The Conference’s format allowed participants to hear from keynote speakers, patient advocates, cancer survivors, and policy makers, as well as engage in fruitful discussions through four planned workshops. Each workshop consisted of four sessions, with each session facilitated by two experts. In each of the first three sessions, two discussants presented their work related to the topic, along with specific initiatives they had worked on to advance the issue. The fourth session wrapped up what was discussed in each of the three previous sessions. Below is a summary of what each workshop focused on and selected key barriers, potential solutions, and next steps addressed and identified during discussion among facilitators, discussants, and attendees.
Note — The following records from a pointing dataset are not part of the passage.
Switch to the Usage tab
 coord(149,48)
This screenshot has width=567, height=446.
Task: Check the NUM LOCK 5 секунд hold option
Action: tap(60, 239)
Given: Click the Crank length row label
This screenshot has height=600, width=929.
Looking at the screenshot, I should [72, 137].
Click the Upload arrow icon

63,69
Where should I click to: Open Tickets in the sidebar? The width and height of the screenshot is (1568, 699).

Workshop #1 – Harmonization of Clinical and Biological Data

This workshop was facilitated by Eva Steliarova-Foucher (IARC) and Serban Negoita (NCI) and focused on identifying 1) the categories of data items/elements that should be considered for data exchanges as part of an International Childhood Cancer Data Partnership, 2) standards used for data collection, including definitions, formats, and quality measures, and 3) genetic and molecular data with clinical/phenotypic data for childhood tumors.
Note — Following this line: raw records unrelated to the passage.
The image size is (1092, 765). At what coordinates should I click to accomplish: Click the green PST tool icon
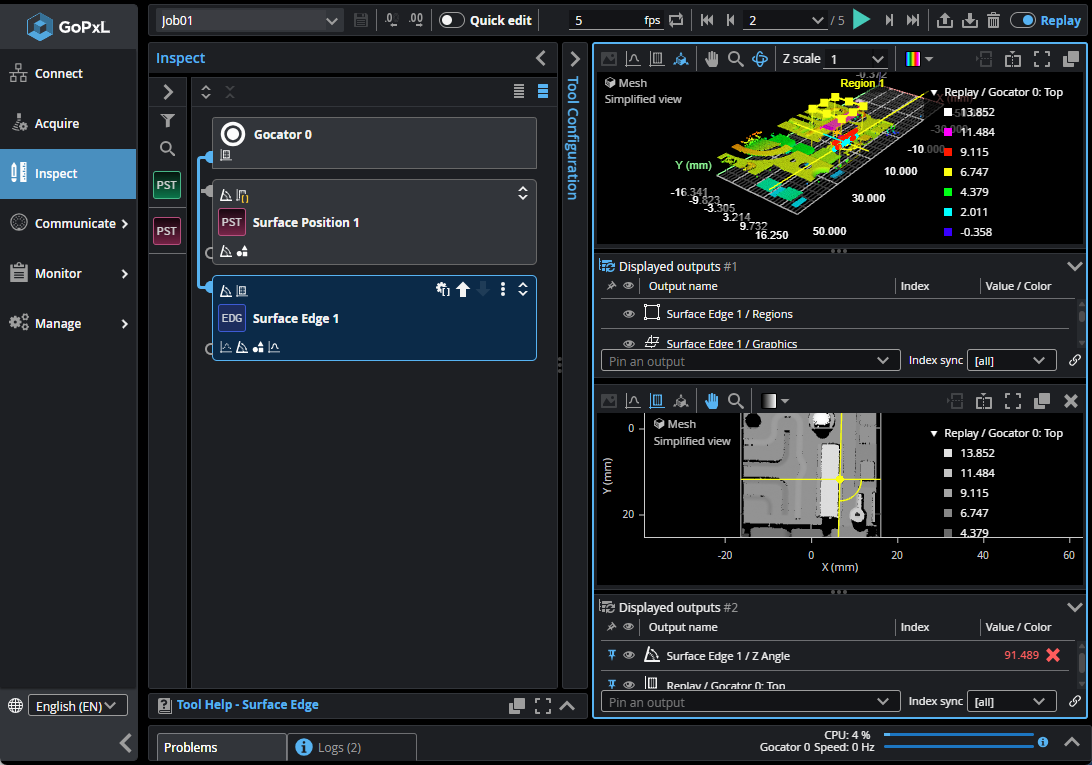167,185
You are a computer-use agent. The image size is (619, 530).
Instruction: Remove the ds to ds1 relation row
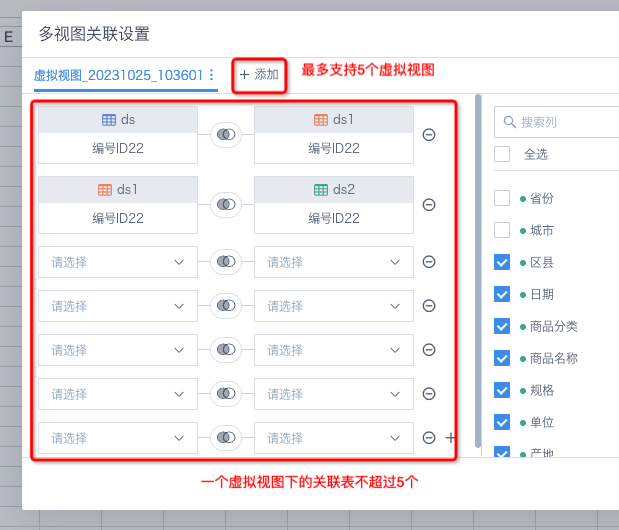(429, 135)
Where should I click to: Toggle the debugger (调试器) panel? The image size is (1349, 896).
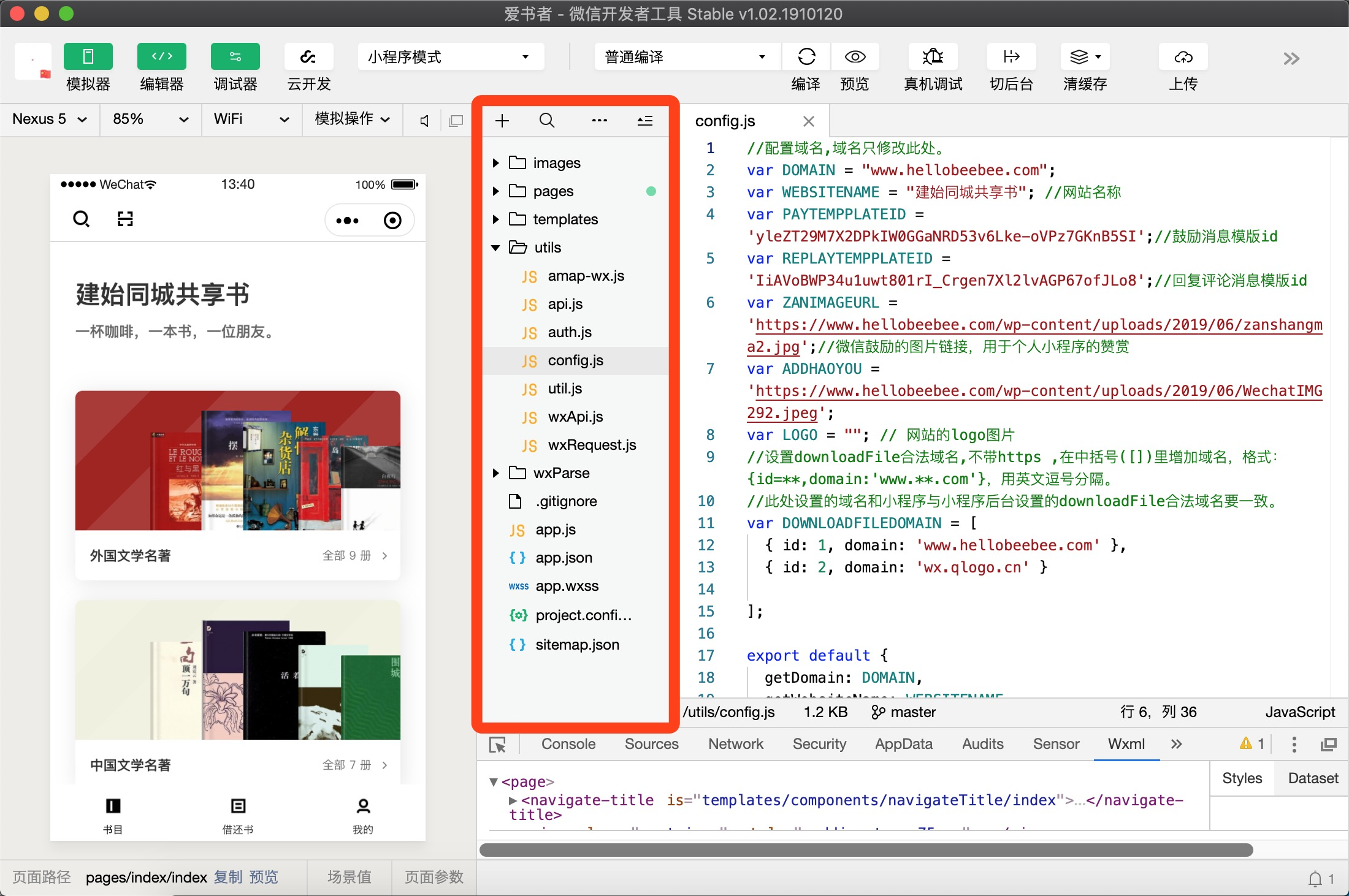pyautogui.click(x=235, y=57)
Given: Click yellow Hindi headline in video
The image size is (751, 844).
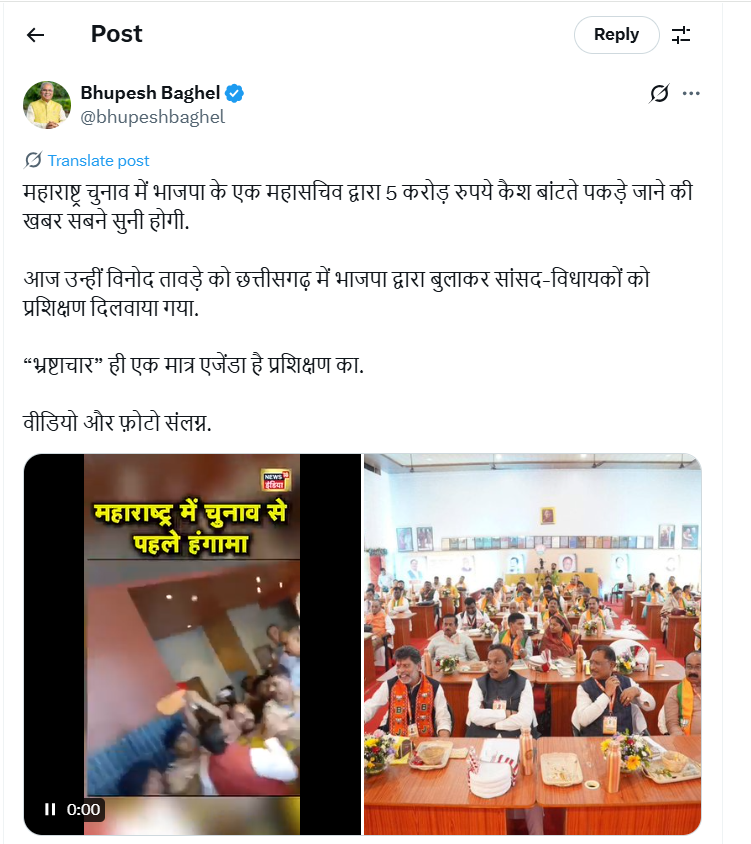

Workshop #2 – Interoperability

This workshop was facilitated by Johanna Goderre (NCI) and Eric Durbin (Kentucky Cancer Registry) and focused on: (1) identifying high-priority datasets that would be valuable for data sharing, (2) describing characteristics, sources, and availability for each dataset, (3) distinguishing between technical interoperability, scientific interoperability, and semantic interoperability, (4) detailing potential advantages or challenges as they relate to interoperability for each dataset, and (5) identifying tangible interoperability goals and objectives that can be accomplished through international collaboration.
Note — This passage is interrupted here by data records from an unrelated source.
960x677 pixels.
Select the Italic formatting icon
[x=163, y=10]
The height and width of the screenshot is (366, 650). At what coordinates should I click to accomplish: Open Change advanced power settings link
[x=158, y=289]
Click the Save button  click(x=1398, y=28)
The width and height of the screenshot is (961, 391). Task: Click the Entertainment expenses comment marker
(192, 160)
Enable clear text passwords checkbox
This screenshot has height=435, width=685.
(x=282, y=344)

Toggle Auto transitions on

Workshop #3 – Data Governance and Data Exchange

This workshop was facilitated by Michel Coleman (London School of Hygiene and Tropical Medicine) and Chuck Wiggins (New Mexico Tumor Registry) and focused on:

  • Identifying the main issues of data ownership, governance and exchange that must be addressed to initiate and sustain the International Childhood Cancer Data Partnership
  • Providing a framework for the development of data sharing agreements in support of the International Childhood Cancer Data Partnership
  • Identifying the policies, infrastructure and procedures that will be required to ensure a secure environment for the International Childhood Cancer Data Partnership and to govern user access to this data resource.

Workshop #4 – Innovative Models and Data Management

This workshop was facilitated by Jaime Guidry Auvil (NCI) and Gijs Geleijnse (The Netherlands Comprehensive Cancer Organization) and focused on establishing:

  • A common understanding of the opportunities and drawbacks of data anonymization to enable collaborative data analyses across geographies
  • Pragmatic scenarios for data access across geographies, addressing various legal and technological realities
  • A vision on the usage of innovative data models to facilitate the international childhood data initiative.

In order to keep the discussion ongoing, six work-streams have been identified to follow up on the conference:

  1. Crafting a report on the key elements discussed during the Conference and publishing a scientific article on the conference.
  2. Identifying critical research questions that necessitate more effective data sharing.
  3. Developing a map of available data in participating countries / Mapping ongoing initiatives.
  4. Establishing a mapping of methodologies useful for enhancing data sharing.
  5. A task force on overcoming legislative barriers.
  6. A communication task force to share this work with European and international institutions, patient associations, and the G7.

NAACCR will continue to work with the NCI to implement these workstreams. The ultimate goal of these efforts is to identify opportunities and initiate pilot projects to enhance international pediatric data sharing, progressing in incremental steps.

This article was prepared in collaboration with Fernanda Silva Michels, MSc, PhD, ODS-C.